TASK STATEMENT >> Once the pictures are removed, restate the listing word for word.
::::::::::
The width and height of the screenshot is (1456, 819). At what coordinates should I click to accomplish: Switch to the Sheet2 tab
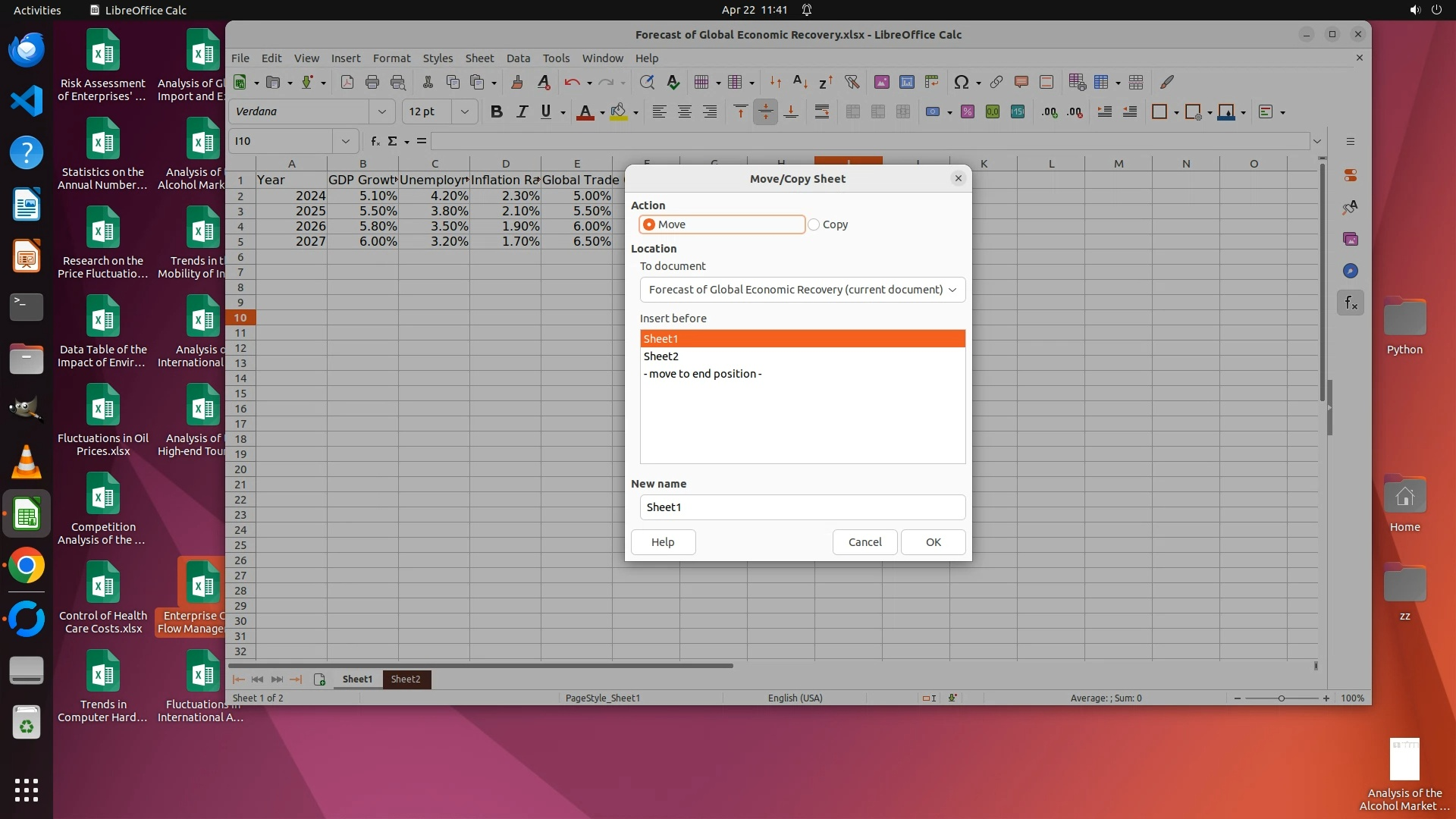point(406,679)
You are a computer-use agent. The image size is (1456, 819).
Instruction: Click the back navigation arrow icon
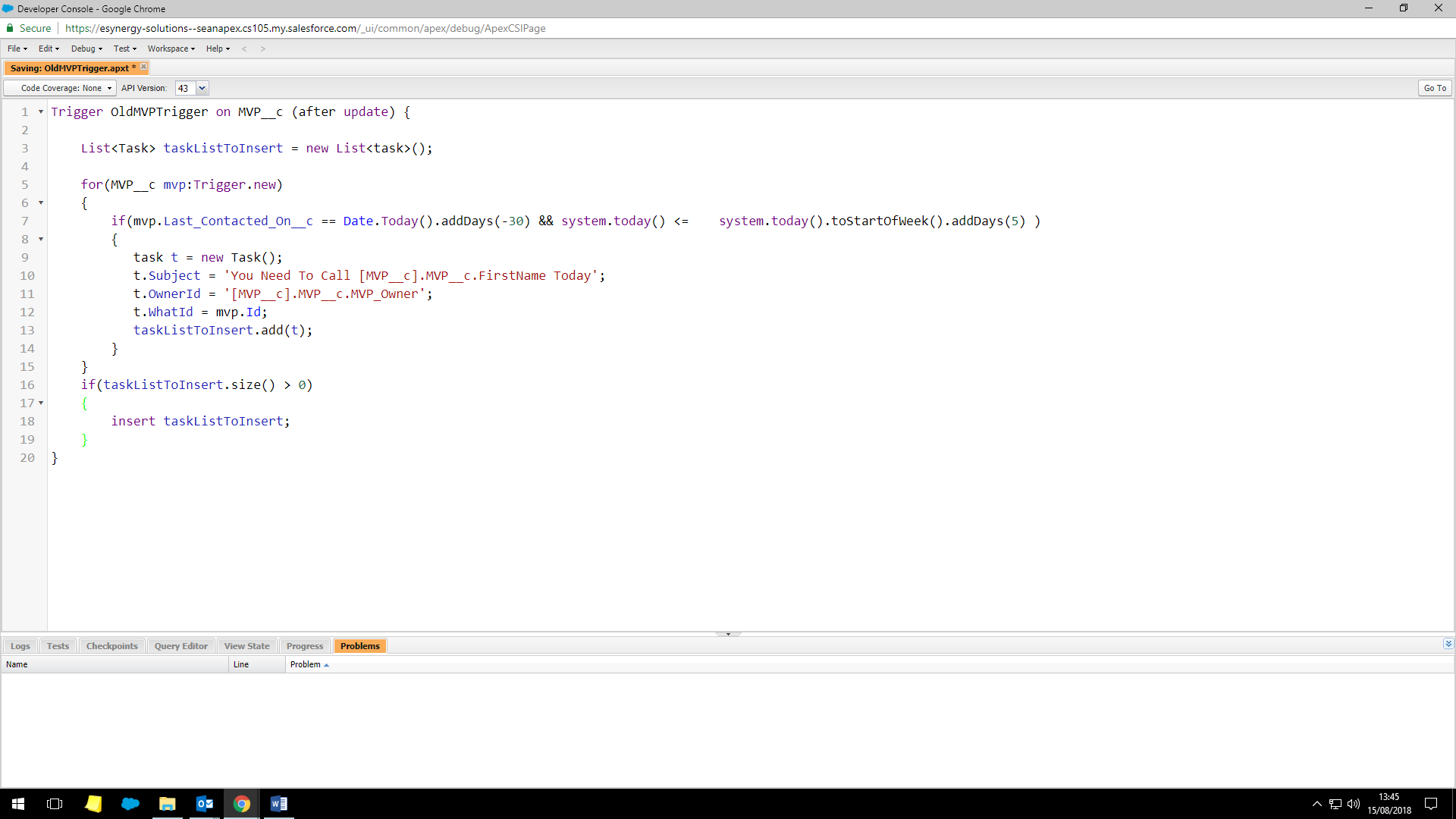(244, 49)
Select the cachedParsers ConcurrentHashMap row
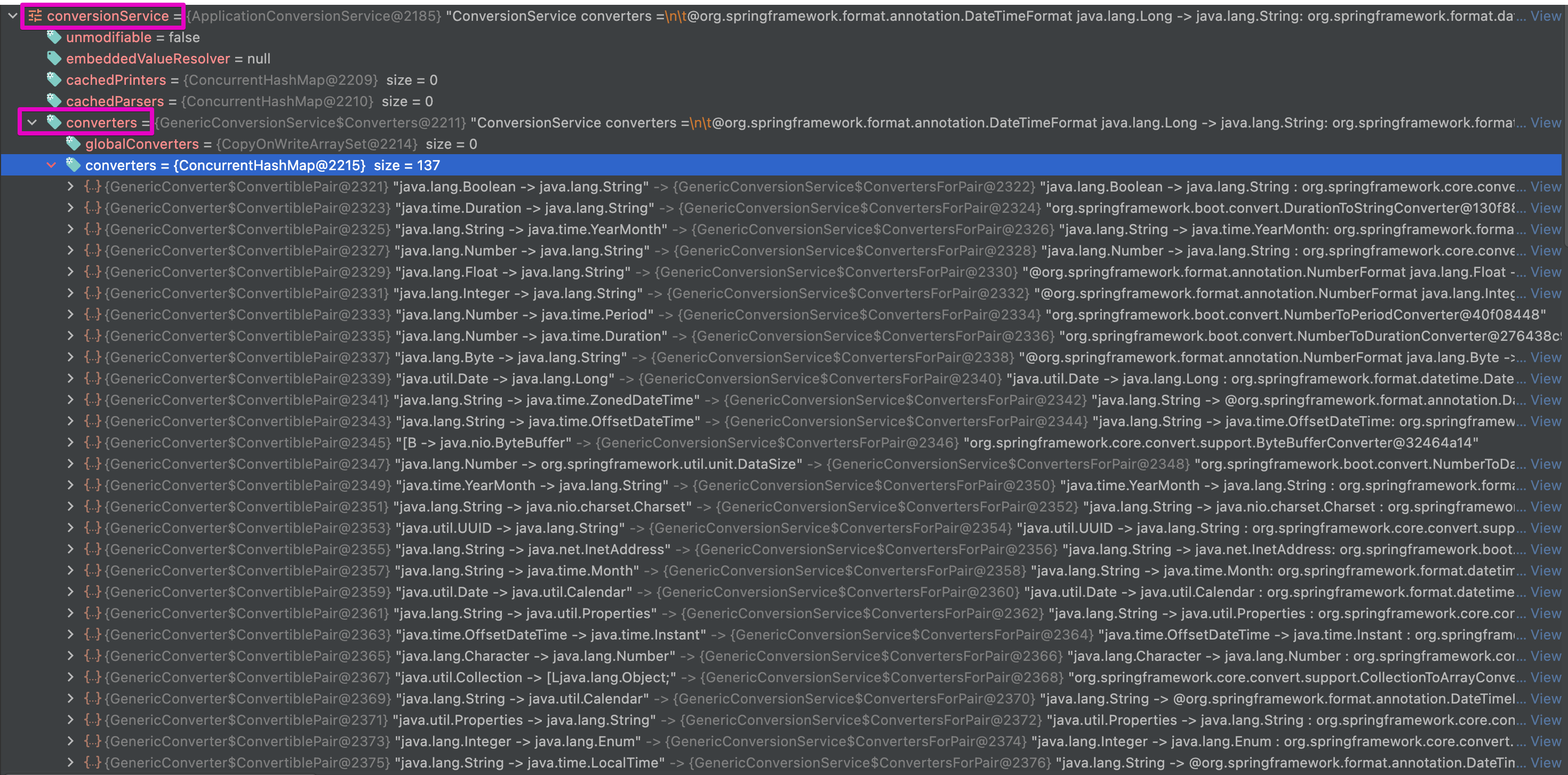Image resolution: width=1568 pixels, height=775 pixels. (x=244, y=101)
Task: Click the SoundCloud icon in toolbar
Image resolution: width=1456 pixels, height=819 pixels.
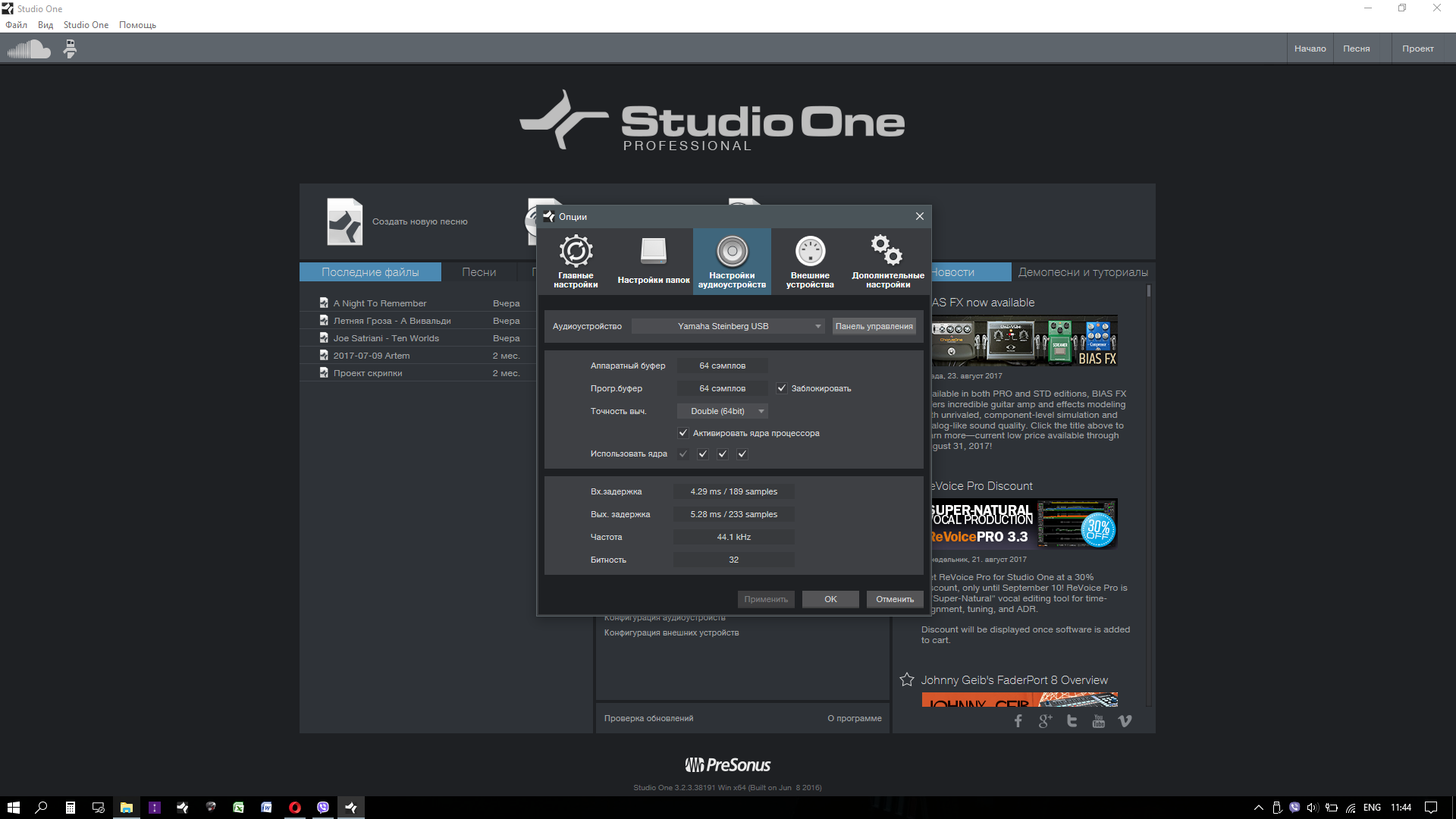Action: point(29,49)
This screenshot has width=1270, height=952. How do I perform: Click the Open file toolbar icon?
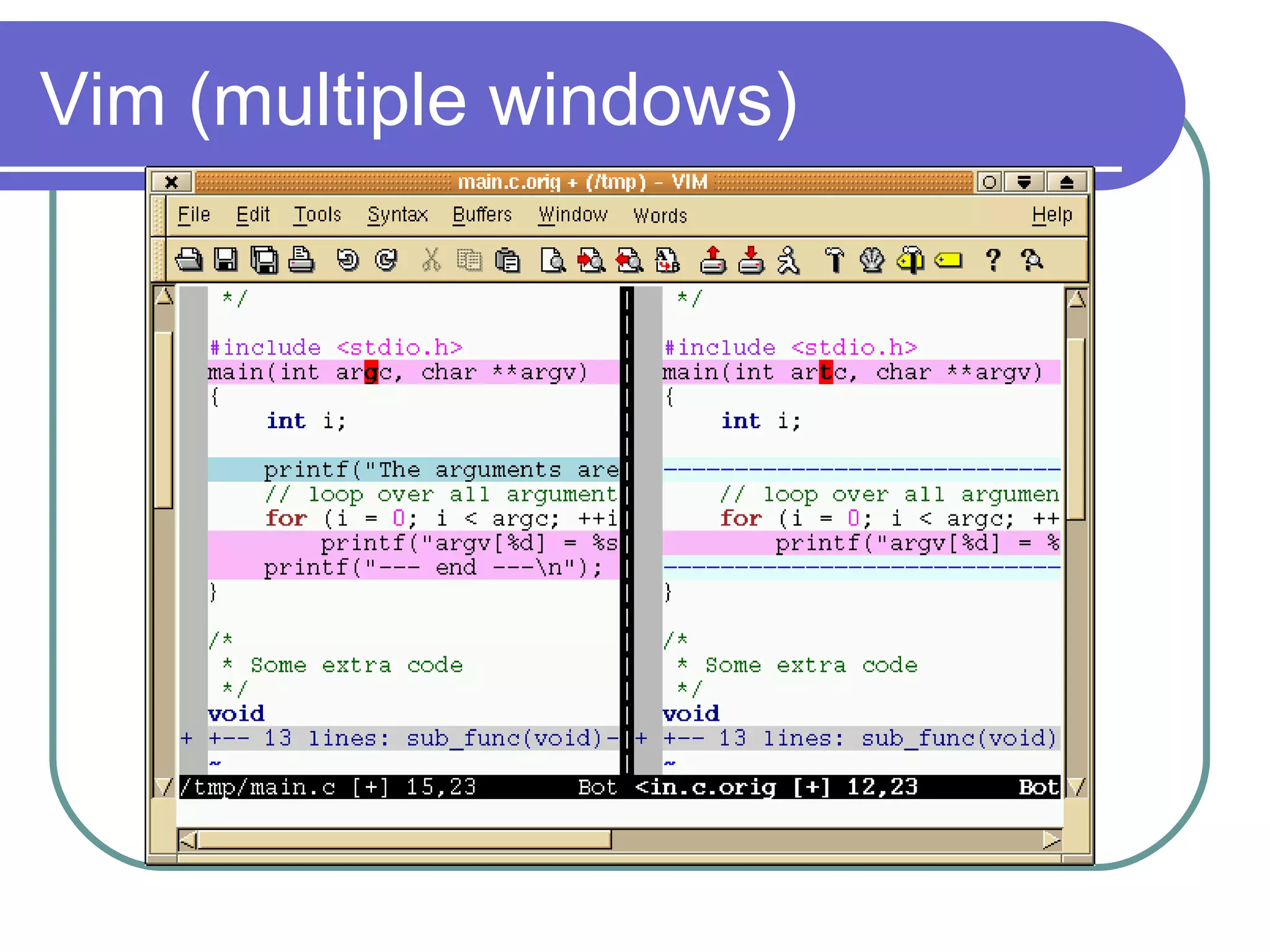point(189,260)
::::::::::
EXERCISE ANSWER >>
The width and height of the screenshot is (1456, 819). At what coordinates should I click to accomplish: Switch to the Sheet2 tab
point(406,679)
You are a computer-use agent. The image size is (1456, 819).
Instruction: Click the back navigation arrow icon
(244, 49)
Select the cachedParsers ConcurrentHashMap row
Image resolution: width=1568 pixels, height=775 pixels. (x=244, y=101)
Task: Click the SoundCloud icon in toolbar
Image resolution: width=1456 pixels, height=819 pixels.
Action: point(29,49)
This screenshot has width=1270, height=952. How do I perform: Click the Open file toolbar icon?
point(189,260)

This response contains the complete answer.